Chapter Four

9 0 0
                                    

Blood Type

Grace

There wasn't enough coffee in the world for what I was trying to accomplish—I was instantly brought back to finals week where I had been so worried I would fail my Econ class that I stayed up until four a.m. studying and almost missed the entire final.

I got a B.

I still blame lack of sleep.

It wasn't just the exhaustion that was kicking in, it was the fact that this group, SWT, wasn't anything like I'd ever seen in the US and I'd been a One Direction fangirl.

I was adult enough to admit to screaming at one of their concerts when I was fifteen and crying when they broke up the following year, so I thought I understood what true fandom was.

I was wrong.

So very, laughably wrong.

KPOP fandoms brought fangirling to a whole different level. Idols didn't just write and record albums and go on tour. Nope, they had their own merchandise, their name was on every piece of candy, every soda, friggin' ramen noodles, socks... People consumed it, they branded it and the fandoms consumed it.

Furthermore, they didn't just have group fans but individual fans that made groupies look tame. They even had leaders of the fan clubs and if you did something wrong? Those leaders would gather up everyone in the fan club and get them to cancel the KPOP group.

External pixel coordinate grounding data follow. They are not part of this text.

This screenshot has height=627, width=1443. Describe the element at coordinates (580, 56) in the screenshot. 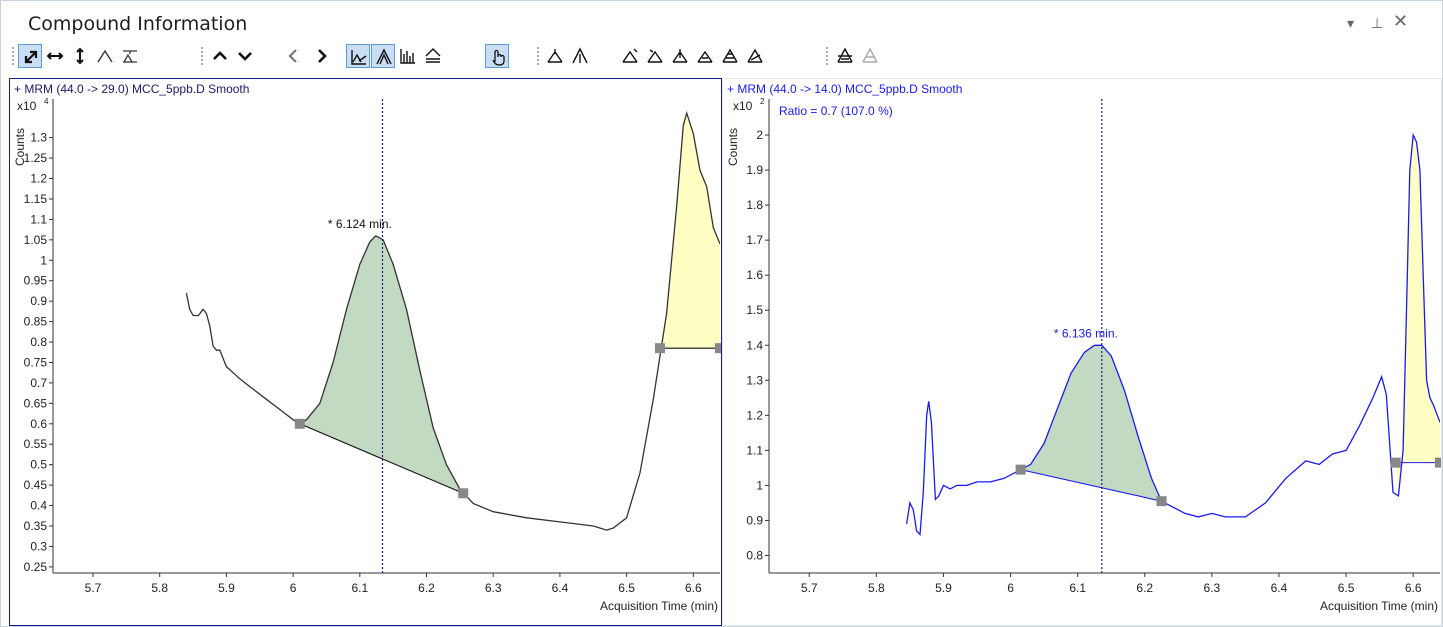

I see `pick-peak-icon` at that location.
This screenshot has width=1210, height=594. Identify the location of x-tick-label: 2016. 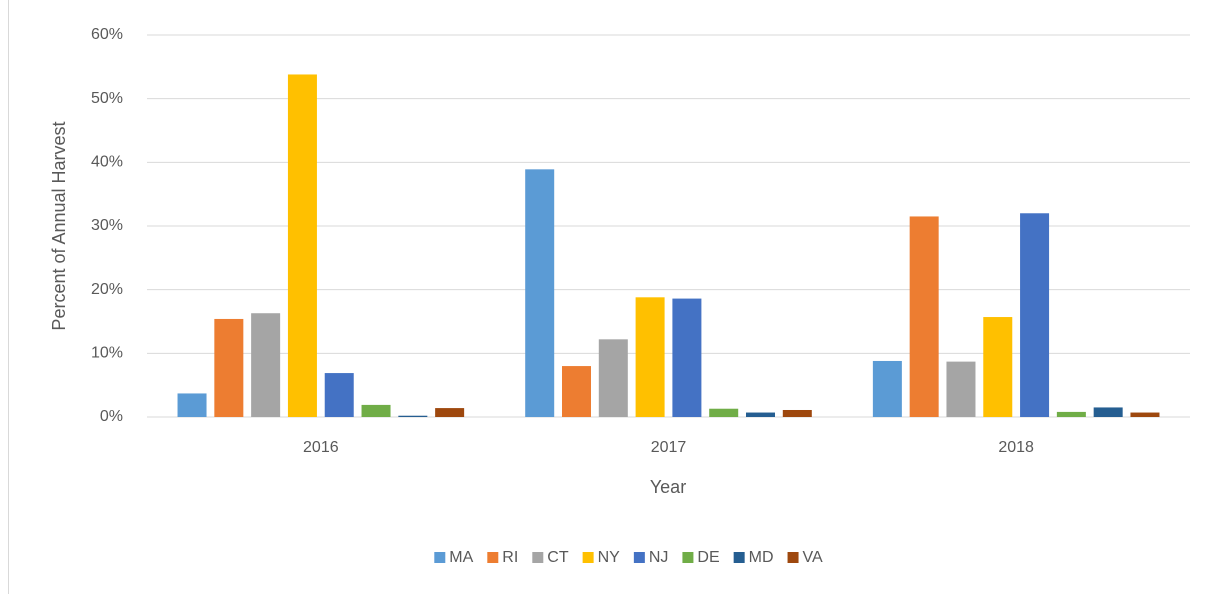
(321, 448).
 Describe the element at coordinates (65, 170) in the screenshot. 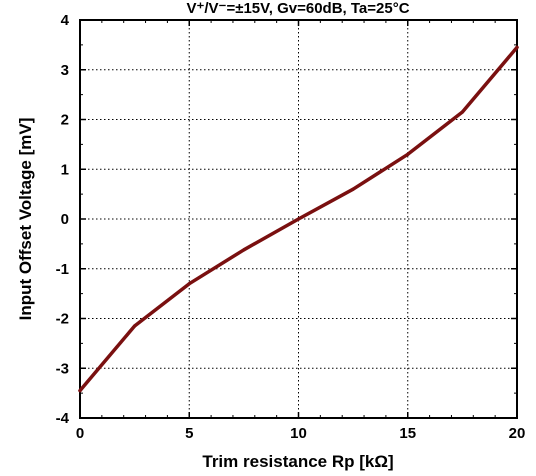

I see `y-tick-label: 1` at that location.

Basically, the fans held a huge amount of power. Even worse? Those were the fans that just liked them—the other fans? The Sasaeng went to crazy depths—even dangerous ones—to get the idols' (see, I'm learning!) attention, from stalking them outside their apartments to actually breaking into their apartments; their only hobby in life was the KPOP group, which just brought the insanity to a whole other level.

I wasn't trying to judge; I just couldn't comprehend that level of obsession—I tried to compare it to some of my celebrity crushes and realized I didn't even know where most of them lived. LA? A few lived in Sun Valley, Idaho, but I would never be so bold to send something to their house...on the other more positive side, some of the fans would get together to honor their favorite celeb on their birthday which was actually really cool, and I could totally see myself participating in something like that.

It was just so foreign to me, and I felt stupid that I knew nothing, not when I looked like I should on the outside. Would that be a problem? Who was I kidding? It already was a problem.

I looked kind of Korean—at least according to everyone in middle school who used to make fun of me.

And I knew how to say hi.

Fantastic.

With a sigh, I grabbed my phone again and brought up YouTube.

I saw one whole video on an idol who was sent a dead pigeon because the girl thought he was dating some actress he'd worked with. This girl also broke into his apartment, stole one of his shirts, sent another dead pigeon, and honestly it just got weirder by the second.

Thankfully, Solia had given me pages and pages of what to watch out for, especially when it came to taking the guys to and from rehearsals. I assumed they had bodyguards, but I quickly learned that these obsessive fans weren't deterred by much of anything which made it even that much more complicated—and scary.

I might be curvy, but I had about zero muscle, so if someone came at us, all I could do was chuck my cell phone and say a prayer.

I wondered if that was what had happened to Lucas. A superfan attacked him, and now he was to blame for a scandal that wasn't even his fault?